"At least that's what everyone
thought, or supposed, or had
heard from someone else, or
read somewhere, or had it on
good authority from the
grocer's wife's nephew.
Nobody, however, could
claim to know anything about
him for sure."
When I read this book first I liked it. How can you not....it's Norton Jester and Jules Feiffer?! Then, I read it again and today I read it once more prior, to telling you about it. I LOVE it! And I am quite sure that I will only love it more the more that I read it.
It's been 50 years since they collaborated on 'The Phantom Tollbooth'. Let's hope that they don't wait so long to do it again! With Juster's amazing ability with worplay and storytelling and Feiffer's energetic colorful artwork, you have a treat in store. It's size suggests the immensity of the ogre and his far-reaching reputation; and we quickly learn how people feel about him.
They are terrified, and helpless, and hopeless in his wake; and he loves the power he holds over them. 'No ogre ever had it so good.' He wanders through the countryside, stopping often to satisfy his hunger and slake his thirst. While his victims live in fear, he moves from place to place lazily accepting the direction of his days and feeling quite superior:
"No one can resist me," he had to admit. "I am invulnerable, impregnable, insuperable, indefatigable, insurmountable." He let each satisfying word roll smoothly off his tongue. The Ogre did have quite an impressive vocabulary, due mainly to having inadvertently swallowed a dictionary while consuming the head librarian in one of the nearby towns."

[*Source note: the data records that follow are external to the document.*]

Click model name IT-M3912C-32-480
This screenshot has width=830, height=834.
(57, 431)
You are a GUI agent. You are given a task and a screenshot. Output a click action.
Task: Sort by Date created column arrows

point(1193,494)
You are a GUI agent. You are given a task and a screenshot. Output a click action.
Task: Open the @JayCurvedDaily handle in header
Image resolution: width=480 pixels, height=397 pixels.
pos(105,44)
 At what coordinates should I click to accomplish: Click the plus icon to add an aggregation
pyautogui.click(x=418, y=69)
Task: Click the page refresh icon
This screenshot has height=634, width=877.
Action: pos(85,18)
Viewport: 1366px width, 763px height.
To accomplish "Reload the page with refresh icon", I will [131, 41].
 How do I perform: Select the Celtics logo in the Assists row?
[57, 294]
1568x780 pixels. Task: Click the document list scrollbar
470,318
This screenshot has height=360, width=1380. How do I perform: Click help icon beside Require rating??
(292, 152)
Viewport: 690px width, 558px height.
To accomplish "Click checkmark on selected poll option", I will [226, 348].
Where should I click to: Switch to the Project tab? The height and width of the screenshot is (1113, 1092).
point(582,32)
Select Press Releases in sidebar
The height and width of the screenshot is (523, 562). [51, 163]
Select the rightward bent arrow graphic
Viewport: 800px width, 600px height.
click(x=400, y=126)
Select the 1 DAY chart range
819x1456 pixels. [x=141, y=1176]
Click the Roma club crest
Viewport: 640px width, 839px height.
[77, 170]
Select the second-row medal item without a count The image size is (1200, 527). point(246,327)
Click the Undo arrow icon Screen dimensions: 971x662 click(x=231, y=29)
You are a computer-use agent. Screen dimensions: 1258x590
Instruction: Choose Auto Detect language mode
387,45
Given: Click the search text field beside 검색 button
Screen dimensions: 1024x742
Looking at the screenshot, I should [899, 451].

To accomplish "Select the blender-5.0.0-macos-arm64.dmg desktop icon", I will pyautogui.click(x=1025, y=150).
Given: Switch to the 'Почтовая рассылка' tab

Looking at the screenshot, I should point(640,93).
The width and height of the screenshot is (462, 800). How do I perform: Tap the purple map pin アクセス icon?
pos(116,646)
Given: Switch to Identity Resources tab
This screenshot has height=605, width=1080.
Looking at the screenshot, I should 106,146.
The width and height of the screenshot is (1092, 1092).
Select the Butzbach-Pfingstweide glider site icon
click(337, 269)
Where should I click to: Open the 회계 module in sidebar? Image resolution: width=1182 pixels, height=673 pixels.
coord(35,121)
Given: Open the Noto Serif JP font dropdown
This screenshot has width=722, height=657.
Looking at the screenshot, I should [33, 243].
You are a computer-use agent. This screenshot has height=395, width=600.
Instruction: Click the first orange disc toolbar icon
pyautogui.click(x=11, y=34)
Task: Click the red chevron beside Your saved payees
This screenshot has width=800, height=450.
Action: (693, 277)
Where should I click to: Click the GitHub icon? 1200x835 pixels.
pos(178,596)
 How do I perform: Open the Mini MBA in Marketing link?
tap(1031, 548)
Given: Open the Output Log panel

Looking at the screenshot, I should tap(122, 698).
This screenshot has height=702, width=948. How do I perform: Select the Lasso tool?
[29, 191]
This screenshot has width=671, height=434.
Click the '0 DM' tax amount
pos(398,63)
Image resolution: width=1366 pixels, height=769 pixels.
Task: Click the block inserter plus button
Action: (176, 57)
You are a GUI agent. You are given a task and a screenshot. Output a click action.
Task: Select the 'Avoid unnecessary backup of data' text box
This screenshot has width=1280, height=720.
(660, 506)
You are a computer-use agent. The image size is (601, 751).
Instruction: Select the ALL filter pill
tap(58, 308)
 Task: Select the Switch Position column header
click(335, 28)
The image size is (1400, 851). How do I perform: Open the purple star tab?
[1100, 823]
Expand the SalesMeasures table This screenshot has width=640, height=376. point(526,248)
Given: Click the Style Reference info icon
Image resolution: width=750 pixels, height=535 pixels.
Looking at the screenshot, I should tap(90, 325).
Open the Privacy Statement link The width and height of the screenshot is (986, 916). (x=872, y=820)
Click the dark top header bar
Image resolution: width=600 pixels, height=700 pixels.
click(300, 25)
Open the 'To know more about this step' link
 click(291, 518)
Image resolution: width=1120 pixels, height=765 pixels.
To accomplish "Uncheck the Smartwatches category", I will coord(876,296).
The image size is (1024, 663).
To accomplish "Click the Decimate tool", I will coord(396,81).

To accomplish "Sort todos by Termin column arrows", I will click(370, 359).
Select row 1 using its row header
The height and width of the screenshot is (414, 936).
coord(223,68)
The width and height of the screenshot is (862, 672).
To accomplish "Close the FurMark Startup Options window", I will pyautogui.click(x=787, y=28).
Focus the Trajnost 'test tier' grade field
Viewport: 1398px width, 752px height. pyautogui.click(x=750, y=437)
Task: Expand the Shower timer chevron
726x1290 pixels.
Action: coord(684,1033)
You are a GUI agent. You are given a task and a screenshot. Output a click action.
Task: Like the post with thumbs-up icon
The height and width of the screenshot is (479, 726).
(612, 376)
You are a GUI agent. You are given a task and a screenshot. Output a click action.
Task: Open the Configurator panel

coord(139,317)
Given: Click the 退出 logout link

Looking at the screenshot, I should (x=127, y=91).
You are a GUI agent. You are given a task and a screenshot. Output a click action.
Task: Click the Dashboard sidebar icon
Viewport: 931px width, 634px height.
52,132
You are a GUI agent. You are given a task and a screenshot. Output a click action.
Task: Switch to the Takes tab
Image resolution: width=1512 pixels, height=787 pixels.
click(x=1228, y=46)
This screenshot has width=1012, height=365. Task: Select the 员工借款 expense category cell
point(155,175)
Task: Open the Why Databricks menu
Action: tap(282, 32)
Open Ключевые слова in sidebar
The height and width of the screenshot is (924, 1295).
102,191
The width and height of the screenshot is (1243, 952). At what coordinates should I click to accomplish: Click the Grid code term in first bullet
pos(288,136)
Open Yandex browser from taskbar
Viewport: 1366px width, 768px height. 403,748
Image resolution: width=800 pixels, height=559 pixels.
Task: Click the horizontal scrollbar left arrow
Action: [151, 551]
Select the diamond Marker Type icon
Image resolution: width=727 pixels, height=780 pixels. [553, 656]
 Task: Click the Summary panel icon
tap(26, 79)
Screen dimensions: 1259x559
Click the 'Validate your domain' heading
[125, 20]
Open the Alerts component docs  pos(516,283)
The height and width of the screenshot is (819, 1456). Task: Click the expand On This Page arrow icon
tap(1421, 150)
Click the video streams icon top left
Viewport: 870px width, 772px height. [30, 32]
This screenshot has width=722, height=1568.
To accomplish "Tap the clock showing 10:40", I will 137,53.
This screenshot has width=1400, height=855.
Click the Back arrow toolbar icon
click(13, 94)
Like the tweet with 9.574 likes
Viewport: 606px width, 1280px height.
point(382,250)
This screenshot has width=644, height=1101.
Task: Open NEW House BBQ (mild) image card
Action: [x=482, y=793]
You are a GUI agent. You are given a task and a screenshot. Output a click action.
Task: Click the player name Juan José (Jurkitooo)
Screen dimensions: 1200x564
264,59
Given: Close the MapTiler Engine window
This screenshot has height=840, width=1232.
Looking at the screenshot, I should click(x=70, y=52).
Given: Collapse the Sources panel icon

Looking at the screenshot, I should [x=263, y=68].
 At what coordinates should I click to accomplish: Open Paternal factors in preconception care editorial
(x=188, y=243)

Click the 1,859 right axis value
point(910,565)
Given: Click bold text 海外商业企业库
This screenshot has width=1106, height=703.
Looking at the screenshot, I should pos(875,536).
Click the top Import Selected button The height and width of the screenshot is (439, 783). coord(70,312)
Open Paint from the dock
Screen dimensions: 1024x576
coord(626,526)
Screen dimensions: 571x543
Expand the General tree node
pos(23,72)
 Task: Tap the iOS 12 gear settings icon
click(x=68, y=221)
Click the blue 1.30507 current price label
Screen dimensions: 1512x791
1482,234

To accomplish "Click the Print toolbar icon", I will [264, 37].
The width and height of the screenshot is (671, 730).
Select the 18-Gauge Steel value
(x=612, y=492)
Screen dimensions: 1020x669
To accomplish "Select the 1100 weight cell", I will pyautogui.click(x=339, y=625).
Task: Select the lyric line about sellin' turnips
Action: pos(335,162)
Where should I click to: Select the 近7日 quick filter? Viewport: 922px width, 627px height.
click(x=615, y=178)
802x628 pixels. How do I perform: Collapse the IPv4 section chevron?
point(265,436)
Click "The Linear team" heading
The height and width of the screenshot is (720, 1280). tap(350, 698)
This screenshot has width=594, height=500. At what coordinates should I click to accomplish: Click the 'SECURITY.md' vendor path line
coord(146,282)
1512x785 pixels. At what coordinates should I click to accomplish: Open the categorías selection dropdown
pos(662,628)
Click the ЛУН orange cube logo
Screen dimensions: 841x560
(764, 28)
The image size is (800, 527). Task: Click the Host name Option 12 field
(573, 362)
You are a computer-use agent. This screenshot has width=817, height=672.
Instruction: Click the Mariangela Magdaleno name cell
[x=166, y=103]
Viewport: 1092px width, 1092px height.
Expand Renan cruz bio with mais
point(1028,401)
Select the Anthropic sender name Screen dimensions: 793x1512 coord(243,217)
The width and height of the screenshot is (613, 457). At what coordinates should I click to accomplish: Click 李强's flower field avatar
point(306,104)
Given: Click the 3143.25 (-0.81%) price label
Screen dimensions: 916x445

Norton Juster knows his audience is children and he trusts them to 'get' his tale about the powerful and the powerless, the greedy and the kind, the entitled and the unaware. He hasn't created a book to improve a child's vocabulary through study and testing. He has written a most engaging story of a pompous and grandiose man who meets his match one sunny day on a walk through the woods.
The ogre notices the small cottage as he travels toward his next day's meal in the nearest village, and it becomes a beacon for him. Once there, he is flabbergasted by the young woman he finds. She virtually ignores him, has no knowledge of the chaos that precedes and follows each of his visits and treats him with the kindness and generosity that she shows everyone she meets. She does have an opinion:
""Oh, you're not so terrible, " the girl insisted, with a lovely, musical laugh. "Overbearing perhaps, arrogant for sure, somewhat self-important, a little too mean and violent, I'm afraid, and a bit messy. Your shoes could certainly use a polishing, but I'll bet if you brushed your teeth, combed your hair, found some new clothes, and totally changed your attitude you'd be quite nice."
When he cannot come to grips with what is happening...he throws a tantrum! Kids and parents will totally relate. The young woman even loves that display of emotion. The ogre is confounded by her reaction; so much so that he perishes.
The young woman learns something that she will carry with her through the coming days:
"She also understood that the terrible things that can happen when you come face-to-face with an Ogre can sometimes happen to the Ogre and not to you."
It seems we can all take a lesson from Mr. Juster's+ wise words.